A CD276 mRNA expression in AML bone marrow (BM) (n = 350) and AML peripheral blood (PB) (n = 318) and healthy BM (n = 16) samples were analyzed using the public data sets of the BeatAML program [29]. B Flow cytometric analysis of surface CD276 expression on the indicated AML cell lines using chimeric mouse anti-human 8H8 mAb against CD276 and corresponding isotype control. Example histograms of one representative experiment out of three with similar results are shown. C The gating strategy for two representative patient-derived AML samples is outlined as follows: singlets, viable (7-AAD^-), leukemic blast marker (CD33⁺), and the percentage of CD276 expression. D CD276 expression on AML patient blasts (n = 68) is shown as percentage of CD276⁺ AML blasts and E as SFI levels. Expression levels above SFI of 1.5 and 10% for positive cells were considered as positive expression (indicated by the dotted line and shown by the corresponding pie chart).

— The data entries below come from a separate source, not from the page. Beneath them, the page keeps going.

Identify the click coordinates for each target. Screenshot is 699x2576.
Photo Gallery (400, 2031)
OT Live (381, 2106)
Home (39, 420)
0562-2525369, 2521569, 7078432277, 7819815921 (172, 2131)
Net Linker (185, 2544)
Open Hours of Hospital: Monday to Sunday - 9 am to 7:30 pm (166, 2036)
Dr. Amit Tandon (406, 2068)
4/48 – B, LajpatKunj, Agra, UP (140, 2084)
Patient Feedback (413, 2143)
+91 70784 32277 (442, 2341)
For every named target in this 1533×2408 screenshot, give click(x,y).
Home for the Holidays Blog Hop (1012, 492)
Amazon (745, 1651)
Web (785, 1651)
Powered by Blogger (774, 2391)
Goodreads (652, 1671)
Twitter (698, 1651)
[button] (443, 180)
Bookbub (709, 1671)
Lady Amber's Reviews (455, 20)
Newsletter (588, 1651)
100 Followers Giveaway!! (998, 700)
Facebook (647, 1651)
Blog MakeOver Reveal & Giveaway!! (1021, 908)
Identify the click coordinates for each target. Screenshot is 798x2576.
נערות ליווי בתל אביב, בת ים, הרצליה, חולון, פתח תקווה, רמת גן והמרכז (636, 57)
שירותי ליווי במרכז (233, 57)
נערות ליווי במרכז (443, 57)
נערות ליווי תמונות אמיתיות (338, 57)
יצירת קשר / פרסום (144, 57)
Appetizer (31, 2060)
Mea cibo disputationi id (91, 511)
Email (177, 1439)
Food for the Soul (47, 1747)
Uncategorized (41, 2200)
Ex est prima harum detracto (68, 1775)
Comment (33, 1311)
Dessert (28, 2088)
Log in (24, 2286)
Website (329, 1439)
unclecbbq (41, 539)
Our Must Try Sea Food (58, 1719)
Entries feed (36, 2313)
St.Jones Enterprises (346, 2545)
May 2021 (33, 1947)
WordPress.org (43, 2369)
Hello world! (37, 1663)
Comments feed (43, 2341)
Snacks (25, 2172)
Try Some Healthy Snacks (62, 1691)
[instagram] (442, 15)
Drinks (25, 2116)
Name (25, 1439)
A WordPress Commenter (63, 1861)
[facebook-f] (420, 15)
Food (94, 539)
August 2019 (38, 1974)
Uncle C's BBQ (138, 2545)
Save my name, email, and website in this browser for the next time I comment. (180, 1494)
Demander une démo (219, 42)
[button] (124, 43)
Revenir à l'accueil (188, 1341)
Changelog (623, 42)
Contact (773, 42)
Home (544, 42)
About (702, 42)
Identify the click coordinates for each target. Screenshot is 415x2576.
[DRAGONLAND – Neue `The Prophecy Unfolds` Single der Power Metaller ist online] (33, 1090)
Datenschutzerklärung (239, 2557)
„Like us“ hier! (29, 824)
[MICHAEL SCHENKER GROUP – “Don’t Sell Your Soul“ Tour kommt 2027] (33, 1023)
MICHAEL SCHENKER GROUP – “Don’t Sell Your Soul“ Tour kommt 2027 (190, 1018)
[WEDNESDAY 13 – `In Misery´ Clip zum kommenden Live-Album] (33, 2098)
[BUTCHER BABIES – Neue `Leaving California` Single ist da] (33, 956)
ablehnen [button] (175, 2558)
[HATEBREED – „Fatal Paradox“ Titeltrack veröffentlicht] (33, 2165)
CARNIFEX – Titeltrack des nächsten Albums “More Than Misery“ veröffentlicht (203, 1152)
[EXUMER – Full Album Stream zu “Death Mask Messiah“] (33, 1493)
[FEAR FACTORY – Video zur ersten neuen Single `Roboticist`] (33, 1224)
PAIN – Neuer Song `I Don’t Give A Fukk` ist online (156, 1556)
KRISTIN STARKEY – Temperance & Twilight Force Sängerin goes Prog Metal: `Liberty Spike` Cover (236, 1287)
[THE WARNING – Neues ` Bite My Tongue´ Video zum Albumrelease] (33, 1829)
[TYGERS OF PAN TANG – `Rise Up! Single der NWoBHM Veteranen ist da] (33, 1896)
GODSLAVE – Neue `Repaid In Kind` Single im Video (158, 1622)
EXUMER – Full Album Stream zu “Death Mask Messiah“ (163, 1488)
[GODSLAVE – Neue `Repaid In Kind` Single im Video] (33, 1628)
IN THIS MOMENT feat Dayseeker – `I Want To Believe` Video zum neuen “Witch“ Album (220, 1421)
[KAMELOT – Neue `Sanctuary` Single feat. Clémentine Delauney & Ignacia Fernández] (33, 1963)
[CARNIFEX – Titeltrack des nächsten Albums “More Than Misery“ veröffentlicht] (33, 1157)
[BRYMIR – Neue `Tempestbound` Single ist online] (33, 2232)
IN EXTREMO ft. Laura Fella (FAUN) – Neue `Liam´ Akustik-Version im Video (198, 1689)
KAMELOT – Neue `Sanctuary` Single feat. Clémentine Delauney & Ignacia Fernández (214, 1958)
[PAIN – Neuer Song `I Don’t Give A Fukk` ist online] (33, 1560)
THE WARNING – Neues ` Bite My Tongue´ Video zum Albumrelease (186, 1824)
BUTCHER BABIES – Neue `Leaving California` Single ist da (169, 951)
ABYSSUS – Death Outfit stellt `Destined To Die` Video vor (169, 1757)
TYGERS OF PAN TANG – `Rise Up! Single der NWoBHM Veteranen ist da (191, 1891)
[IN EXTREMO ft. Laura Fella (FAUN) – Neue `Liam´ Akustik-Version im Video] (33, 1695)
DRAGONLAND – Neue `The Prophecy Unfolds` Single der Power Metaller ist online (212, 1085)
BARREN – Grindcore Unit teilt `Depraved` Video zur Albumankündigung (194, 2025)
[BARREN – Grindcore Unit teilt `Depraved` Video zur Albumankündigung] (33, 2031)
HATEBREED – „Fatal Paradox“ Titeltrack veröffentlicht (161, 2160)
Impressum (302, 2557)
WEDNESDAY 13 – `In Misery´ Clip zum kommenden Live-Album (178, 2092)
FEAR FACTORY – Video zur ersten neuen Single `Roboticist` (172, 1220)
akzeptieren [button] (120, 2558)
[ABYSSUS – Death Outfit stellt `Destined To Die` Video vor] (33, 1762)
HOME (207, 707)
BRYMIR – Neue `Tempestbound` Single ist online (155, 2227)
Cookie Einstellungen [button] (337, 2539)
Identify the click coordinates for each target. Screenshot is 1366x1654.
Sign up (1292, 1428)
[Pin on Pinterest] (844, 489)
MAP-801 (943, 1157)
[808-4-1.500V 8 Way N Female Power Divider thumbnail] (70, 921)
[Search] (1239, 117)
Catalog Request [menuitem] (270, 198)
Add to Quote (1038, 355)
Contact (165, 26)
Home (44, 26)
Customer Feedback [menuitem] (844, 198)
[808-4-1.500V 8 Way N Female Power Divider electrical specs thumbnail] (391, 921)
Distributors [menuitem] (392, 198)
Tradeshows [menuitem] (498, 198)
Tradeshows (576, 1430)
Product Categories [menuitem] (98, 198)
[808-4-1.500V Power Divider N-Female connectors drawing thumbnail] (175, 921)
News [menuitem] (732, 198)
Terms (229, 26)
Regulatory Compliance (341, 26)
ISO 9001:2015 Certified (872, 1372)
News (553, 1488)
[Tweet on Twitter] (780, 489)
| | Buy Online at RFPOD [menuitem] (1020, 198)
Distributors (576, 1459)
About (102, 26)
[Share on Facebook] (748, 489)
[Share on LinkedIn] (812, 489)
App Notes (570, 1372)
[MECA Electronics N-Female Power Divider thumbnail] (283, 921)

F Schematic representation of the generated CD276 antibody with a modified Fc part optimized for increased affinity to CD16 (8H8_SDIE) and the corresponding control mAb (MOPC_SDIE). G Titration of the 8H8_SDIE mAb indicated AML cell lines and H on AML patient sample analyzed by flow cytometry. MOPC_SDIE was used as an isotype control. The example data show the MFI values of one representative experiment out of a total of three with comparable results.